(STATED PROBLEM): Put the lines from the line containing "You are a computer-use agent. The" through the line containing "pos(240,47)", both included, into a Markdown table with the columns Number and Line. Number each line and leave out any blank ones.

(Stored data entries):
↓

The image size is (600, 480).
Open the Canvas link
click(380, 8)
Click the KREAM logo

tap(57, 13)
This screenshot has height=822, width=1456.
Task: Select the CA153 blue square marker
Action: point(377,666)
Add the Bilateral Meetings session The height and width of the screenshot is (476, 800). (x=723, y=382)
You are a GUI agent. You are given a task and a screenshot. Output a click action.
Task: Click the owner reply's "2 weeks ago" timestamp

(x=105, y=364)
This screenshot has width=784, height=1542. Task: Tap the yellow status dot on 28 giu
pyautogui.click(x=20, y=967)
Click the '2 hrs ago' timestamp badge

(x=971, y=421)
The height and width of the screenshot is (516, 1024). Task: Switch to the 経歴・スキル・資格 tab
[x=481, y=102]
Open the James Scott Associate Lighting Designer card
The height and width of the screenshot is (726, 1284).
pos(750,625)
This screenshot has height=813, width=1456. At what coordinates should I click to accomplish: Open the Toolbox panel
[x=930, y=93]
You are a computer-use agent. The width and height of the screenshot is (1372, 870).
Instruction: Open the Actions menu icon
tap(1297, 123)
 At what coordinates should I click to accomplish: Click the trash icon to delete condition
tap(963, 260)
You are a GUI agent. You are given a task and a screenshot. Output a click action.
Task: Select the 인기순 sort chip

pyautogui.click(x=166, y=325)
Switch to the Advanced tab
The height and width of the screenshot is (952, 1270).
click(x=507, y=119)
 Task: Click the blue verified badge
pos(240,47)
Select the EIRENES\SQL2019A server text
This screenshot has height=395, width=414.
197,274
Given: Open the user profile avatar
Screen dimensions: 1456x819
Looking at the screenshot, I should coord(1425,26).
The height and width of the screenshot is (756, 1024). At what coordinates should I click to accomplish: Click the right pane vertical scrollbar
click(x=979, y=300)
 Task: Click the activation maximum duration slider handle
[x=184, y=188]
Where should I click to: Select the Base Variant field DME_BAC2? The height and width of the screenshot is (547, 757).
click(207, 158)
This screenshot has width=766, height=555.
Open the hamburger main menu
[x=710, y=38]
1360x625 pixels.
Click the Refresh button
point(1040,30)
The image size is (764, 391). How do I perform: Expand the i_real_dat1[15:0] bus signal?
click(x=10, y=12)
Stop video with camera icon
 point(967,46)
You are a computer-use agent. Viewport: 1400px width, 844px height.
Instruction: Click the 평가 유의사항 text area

↑

(FINAL ANSWER):
| Number | Line |
|---|---|
| 1 | You are a computer-use agent. The width and height of the screenshot is (1372, 870). |
| 2 | Instruction: Open the Actions menu icon |
| 3 | tap(1297, 123) |
| 4 |  At what coordinates should I click to accomplish: Click the trash icon to delete condition |
| 5 | tap(963, 260) |
| 6 | You are a GUI agent. You are given a task and a screenshot. Output a click action. |
| 7 | Task: Select the 인기순 sort chip |
| 8 | pyautogui.click(x=166, y=325) |
| 9 | Switch to the Advanced tab |
| 10 | The height and width of the screenshot is (952, 1270). |
| 11 | click(x=507, y=119) |
| 12 |  Task: Click the blue verified badge |
| 13 | pos(240,47) |